Christian volvió a la realidad, y la miró como si se acabara de percatar de su presencia.
—Tal vez —dijo, lentamente—. Pero no estoy seguro.
—Supongo que no vas a compartir conmigo tus teorías.
El shek negó con la cabeza.
—Sería prematuro. Primero he de averiguar... tengo que averiguar...
—¿El qué?
Christian clavó su mirada en ella. Sus ojos azules parecían más fríos que nunca.
—Voy a volver a Idhún —le dijo, muy serio—. Con Gerde.
La leyenda de Uno
Una leve sacudida sacó a Zaisei de su ensoñamiento. Llevaban mucho tiempo de viaje, y el aire de la burbuja empezaba a ser difícil de respirar, por lo que no había podido evitar adormecerse. Por fortuna, Bluganu ya se había percatado de ello. Acababa de traerle una nueva burbuja de marpalsa, y la empujaba contra la de Zaisei, con suavidad.
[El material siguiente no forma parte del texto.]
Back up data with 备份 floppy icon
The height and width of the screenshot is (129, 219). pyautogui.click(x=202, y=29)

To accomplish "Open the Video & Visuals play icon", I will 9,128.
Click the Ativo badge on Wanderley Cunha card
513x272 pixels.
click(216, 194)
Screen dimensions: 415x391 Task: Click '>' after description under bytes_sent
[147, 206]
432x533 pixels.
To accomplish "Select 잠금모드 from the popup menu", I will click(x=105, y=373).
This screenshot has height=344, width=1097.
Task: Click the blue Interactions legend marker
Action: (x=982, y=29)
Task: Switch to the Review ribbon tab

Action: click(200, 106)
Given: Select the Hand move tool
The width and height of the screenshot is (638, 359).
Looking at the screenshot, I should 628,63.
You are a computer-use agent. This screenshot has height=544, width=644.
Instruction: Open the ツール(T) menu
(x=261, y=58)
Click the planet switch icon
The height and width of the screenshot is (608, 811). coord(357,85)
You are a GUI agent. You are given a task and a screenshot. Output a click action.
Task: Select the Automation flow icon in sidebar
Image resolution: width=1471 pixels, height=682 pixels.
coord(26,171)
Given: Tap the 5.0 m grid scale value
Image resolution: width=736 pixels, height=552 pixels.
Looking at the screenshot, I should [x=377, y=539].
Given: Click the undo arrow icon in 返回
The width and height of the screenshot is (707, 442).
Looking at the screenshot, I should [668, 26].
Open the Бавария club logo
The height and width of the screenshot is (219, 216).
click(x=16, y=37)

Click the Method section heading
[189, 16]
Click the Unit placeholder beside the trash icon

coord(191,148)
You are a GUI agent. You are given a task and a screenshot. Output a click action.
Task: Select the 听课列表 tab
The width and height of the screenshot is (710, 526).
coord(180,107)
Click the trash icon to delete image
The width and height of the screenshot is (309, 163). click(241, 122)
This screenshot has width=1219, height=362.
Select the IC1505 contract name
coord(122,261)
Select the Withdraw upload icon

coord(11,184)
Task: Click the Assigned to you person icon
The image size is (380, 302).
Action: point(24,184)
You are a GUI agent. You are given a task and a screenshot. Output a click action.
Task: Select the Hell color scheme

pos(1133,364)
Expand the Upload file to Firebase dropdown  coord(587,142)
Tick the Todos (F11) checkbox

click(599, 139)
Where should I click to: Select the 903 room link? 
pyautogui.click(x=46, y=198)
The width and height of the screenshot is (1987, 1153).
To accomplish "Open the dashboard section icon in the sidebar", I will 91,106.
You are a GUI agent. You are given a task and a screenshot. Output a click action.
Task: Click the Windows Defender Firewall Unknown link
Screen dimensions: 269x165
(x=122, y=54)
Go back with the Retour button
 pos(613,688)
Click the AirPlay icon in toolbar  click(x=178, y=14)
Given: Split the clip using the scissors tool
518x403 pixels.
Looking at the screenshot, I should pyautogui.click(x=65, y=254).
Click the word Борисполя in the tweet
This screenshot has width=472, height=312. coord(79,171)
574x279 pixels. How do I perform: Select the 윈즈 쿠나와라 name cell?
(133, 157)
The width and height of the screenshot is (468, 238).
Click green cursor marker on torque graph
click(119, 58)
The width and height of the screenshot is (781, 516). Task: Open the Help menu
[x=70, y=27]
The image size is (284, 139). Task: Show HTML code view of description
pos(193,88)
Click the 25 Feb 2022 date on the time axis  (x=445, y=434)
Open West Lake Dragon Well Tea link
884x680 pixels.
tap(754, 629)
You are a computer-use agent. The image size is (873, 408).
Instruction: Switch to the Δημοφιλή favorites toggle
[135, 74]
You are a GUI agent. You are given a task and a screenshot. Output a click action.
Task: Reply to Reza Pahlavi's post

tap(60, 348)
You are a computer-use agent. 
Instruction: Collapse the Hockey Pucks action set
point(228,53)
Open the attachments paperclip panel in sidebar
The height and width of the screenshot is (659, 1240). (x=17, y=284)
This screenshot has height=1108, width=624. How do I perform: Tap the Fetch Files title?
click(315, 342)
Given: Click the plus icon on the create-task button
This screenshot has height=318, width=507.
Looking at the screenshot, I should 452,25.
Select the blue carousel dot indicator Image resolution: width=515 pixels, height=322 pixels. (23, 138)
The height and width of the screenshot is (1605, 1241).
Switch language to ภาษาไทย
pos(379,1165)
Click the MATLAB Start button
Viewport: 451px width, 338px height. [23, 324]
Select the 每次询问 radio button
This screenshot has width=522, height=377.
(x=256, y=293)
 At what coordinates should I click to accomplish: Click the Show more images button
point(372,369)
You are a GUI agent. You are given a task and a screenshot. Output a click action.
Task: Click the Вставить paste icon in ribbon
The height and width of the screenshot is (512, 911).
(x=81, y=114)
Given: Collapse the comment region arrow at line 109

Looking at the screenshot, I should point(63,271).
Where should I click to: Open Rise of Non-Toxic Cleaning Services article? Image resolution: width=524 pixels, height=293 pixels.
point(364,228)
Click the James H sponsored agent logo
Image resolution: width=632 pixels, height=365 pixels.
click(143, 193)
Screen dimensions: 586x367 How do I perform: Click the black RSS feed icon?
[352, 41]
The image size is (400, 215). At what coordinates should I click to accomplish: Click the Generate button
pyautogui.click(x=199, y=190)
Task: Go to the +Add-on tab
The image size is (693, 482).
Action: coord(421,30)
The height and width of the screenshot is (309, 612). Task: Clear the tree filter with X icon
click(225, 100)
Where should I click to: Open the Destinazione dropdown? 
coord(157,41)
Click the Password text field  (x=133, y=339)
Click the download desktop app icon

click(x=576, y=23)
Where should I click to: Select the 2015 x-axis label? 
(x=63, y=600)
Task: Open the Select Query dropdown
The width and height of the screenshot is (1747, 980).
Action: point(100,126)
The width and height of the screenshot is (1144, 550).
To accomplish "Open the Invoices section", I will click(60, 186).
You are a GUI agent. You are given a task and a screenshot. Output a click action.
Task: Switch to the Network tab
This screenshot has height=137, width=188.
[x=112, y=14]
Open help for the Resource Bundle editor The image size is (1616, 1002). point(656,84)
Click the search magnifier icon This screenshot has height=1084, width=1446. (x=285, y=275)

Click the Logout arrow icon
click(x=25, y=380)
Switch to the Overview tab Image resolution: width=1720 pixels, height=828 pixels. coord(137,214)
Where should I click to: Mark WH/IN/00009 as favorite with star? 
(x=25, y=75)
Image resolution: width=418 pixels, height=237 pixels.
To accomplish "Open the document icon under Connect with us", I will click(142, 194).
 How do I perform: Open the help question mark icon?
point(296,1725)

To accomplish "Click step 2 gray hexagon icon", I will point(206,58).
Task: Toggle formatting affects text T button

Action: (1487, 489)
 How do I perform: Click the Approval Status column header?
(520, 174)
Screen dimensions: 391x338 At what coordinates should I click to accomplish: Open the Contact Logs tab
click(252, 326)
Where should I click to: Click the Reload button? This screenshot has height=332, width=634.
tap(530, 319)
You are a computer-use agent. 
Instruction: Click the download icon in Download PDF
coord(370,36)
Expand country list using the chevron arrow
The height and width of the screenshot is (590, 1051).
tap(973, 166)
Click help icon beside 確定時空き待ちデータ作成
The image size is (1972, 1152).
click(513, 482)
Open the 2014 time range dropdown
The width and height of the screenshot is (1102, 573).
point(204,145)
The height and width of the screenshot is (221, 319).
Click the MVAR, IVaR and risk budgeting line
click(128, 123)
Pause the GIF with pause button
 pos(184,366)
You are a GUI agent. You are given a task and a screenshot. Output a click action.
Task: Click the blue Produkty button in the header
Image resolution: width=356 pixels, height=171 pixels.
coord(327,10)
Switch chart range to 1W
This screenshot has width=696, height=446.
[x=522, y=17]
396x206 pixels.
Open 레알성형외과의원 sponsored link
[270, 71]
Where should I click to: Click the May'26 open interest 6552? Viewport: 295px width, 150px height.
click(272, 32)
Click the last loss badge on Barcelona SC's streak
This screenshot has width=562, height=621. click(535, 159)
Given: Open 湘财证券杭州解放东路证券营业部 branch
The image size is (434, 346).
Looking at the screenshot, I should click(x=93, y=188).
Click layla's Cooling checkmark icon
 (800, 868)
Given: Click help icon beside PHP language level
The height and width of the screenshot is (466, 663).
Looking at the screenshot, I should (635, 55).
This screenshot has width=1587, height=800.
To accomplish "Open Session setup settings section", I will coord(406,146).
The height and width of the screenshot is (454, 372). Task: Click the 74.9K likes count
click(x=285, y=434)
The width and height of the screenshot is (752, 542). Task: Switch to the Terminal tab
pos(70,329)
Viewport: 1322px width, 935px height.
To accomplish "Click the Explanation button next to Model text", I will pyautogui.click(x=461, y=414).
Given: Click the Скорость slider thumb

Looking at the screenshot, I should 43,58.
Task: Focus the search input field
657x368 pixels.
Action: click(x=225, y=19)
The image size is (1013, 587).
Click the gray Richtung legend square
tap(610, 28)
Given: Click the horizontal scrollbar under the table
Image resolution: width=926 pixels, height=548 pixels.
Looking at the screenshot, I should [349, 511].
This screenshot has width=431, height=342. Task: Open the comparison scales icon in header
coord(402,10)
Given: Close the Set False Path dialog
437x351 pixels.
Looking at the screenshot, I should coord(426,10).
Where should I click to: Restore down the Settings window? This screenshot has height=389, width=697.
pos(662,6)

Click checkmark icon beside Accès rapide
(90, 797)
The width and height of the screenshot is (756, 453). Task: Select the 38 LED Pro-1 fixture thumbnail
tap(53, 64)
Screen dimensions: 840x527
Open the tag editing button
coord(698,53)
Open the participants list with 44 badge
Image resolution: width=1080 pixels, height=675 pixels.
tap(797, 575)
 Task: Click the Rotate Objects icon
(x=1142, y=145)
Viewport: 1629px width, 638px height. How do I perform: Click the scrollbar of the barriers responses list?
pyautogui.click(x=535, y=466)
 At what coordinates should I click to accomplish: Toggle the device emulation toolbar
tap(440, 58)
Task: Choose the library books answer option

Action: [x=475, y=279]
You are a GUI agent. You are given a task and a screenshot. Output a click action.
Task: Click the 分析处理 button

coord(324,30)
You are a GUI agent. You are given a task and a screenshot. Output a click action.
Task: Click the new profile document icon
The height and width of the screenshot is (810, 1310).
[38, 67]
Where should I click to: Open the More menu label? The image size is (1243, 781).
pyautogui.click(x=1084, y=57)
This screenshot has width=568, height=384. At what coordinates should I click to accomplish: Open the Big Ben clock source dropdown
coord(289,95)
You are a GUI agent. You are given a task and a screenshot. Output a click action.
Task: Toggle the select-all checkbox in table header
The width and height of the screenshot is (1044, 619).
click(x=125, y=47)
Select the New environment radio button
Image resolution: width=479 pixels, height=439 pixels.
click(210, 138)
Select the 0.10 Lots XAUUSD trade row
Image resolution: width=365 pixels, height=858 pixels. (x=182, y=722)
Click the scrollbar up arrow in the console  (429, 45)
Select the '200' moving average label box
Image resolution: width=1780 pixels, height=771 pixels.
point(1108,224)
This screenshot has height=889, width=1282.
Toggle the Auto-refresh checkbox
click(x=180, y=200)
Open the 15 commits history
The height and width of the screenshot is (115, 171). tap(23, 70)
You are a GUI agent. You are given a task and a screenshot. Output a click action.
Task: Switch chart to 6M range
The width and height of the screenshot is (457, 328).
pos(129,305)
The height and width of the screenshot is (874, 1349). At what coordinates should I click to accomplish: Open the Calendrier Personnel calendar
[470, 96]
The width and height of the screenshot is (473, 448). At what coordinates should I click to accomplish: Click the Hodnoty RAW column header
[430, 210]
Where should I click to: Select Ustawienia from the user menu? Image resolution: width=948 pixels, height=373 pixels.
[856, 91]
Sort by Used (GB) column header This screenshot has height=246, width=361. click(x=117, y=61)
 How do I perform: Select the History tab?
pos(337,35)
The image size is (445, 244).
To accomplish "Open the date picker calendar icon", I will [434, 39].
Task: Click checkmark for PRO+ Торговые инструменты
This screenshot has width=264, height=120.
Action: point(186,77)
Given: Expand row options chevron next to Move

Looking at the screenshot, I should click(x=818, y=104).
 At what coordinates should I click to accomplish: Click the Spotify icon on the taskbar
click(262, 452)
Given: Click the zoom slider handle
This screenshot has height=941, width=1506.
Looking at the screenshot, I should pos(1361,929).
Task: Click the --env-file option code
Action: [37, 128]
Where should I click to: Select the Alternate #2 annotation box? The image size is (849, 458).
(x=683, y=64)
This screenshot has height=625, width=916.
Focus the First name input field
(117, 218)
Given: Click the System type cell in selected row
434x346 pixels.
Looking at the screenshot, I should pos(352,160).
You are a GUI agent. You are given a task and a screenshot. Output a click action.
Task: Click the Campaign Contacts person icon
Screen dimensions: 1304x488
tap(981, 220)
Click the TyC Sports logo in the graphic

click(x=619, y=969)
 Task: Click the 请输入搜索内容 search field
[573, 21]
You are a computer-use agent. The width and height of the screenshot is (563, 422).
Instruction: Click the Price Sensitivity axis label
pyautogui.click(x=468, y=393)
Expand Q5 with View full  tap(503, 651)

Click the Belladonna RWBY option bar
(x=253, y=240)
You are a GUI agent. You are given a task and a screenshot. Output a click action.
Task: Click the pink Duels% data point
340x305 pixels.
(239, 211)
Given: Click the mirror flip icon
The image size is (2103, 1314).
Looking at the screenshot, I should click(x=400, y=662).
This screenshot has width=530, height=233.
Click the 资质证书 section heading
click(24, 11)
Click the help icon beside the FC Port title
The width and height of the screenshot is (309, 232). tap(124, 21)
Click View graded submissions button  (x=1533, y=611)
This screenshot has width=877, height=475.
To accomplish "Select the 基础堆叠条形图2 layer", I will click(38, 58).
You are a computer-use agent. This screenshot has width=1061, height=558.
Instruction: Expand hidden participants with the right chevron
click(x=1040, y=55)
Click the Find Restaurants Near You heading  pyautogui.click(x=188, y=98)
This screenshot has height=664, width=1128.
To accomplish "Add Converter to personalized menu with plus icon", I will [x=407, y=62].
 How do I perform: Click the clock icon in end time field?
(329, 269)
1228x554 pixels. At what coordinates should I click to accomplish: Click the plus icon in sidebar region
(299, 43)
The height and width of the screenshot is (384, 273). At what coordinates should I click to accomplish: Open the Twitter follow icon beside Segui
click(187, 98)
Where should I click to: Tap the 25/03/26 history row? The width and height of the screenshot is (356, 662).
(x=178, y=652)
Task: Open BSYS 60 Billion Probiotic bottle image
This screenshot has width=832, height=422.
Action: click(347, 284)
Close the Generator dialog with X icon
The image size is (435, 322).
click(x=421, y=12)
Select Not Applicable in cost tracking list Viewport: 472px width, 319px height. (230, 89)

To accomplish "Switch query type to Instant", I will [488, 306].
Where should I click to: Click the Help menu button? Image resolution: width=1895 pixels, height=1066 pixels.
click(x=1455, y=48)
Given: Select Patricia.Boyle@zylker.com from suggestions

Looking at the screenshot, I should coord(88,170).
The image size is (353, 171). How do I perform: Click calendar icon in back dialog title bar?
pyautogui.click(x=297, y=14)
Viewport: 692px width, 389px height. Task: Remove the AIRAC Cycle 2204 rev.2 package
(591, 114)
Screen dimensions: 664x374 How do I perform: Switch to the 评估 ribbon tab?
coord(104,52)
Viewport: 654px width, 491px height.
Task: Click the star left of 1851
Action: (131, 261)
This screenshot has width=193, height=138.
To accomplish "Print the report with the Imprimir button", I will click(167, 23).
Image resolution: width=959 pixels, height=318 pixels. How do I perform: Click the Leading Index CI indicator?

«Únelas», le dijo el varu.
Zaisei no las tenía todas consigo, pero trató de abrir su burbuja en el punto en el que se unía con la otra. Enseguida, las dos burbujas fueron una sola, y Zaisei respiró hondo. Poco a poco se le fueron aclarando las ideas.
Se dio cuenta entonces de que una extraña inquietud se había adueñado de su corazón. Miró al viejo Bluganu, que se había puesto en marcha de nuevo, empujando la burbuja, y notó que él tampoco parecía sentirse cómodo, si bien sus sentimientos al respecto eran menos intensos que los de la propia Zaisei. Comprendió que aquella intranquilidad no se la transmitía el anciano varu, sino que era algo que estaba en el ambiente, y que ambos percibían.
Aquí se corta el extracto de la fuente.